Marcus Hanan
- Born: 10 March 2000 (age 26) Republic of Ireland
- Height: 1.83 m (6 ft 0 in)
- Weight: 106 kg (234 lb; 16 st 10 lb)
- School: Salesian College, Celbridge, County Kildare

Rugby union career
- Position: Prop

Senior career
- Years: Team / Apps / (Points)
- 2021–2023: Leinster / 4 / (0)
- Correct as of 20 April 2023

International career
- Years: Team / Apps / (Points)
- 2020: Ireland U20s / 2 / (10)
- Correct as of 20 February 2021

= Marcus Hanan =

Irish rugby union player

Marcus Hanan (born 10 March 2000) is an Irish rugby union player, who has previously played for Pro14 and European Rugby Champions Cup side Leinster.
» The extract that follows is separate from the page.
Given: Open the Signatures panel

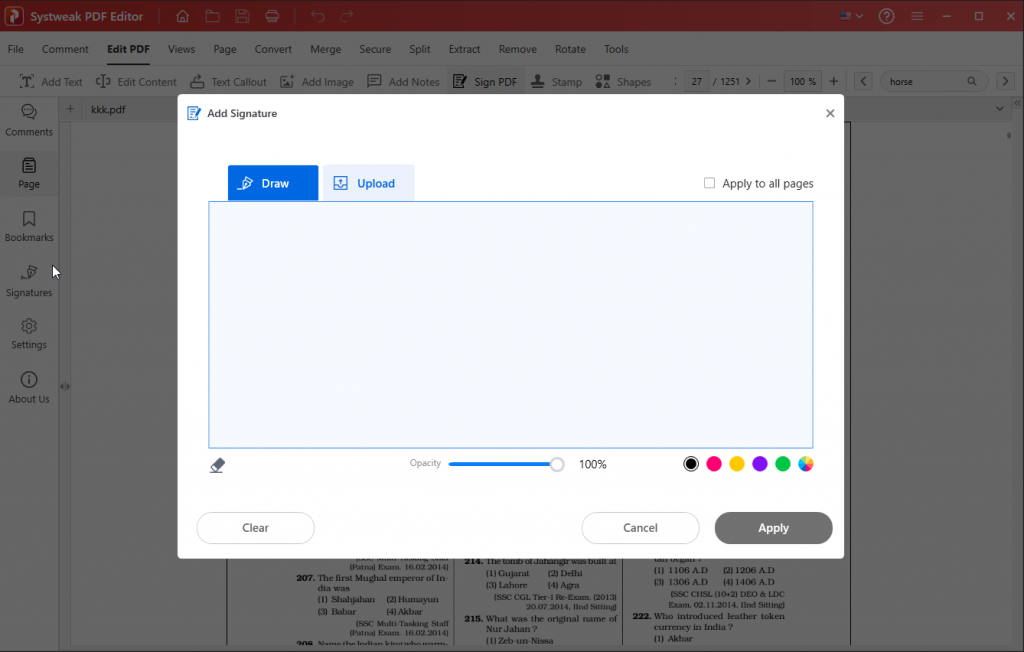Looking at the screenshot, I should 29,281.
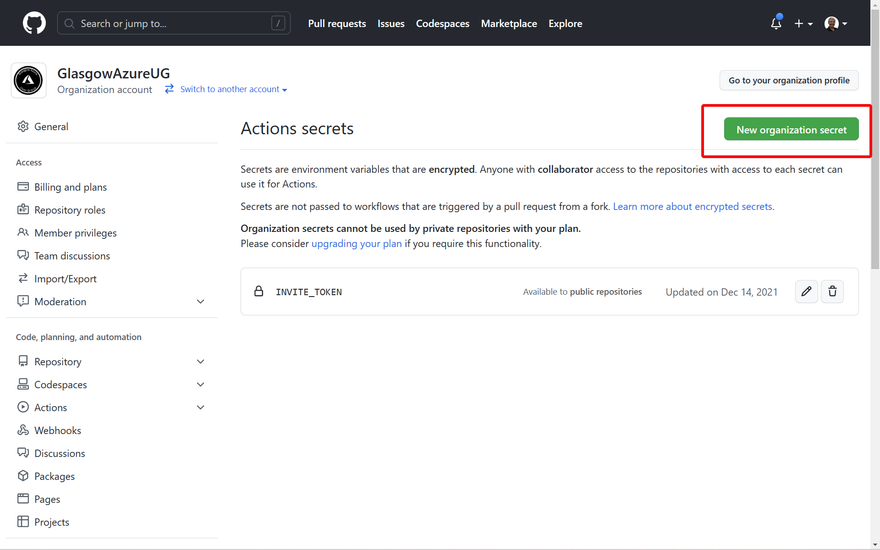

His preferred position is prop. He also represents amateur side Terenure College RFC in the Energia All Ireland League. At the end of the 2023, Hanan was released from contract by Leinster.

==Leinster==
Hanan was named in the Leinster side for Round 12 of the 2020–21 Pro14 against . He made his debut in the same match, coming on as a replacement. Hanan had come through the Leinster Academy system, joining the academy full time in August 2021. He played his junior rugby for Clane, who he had played for since the age of seven.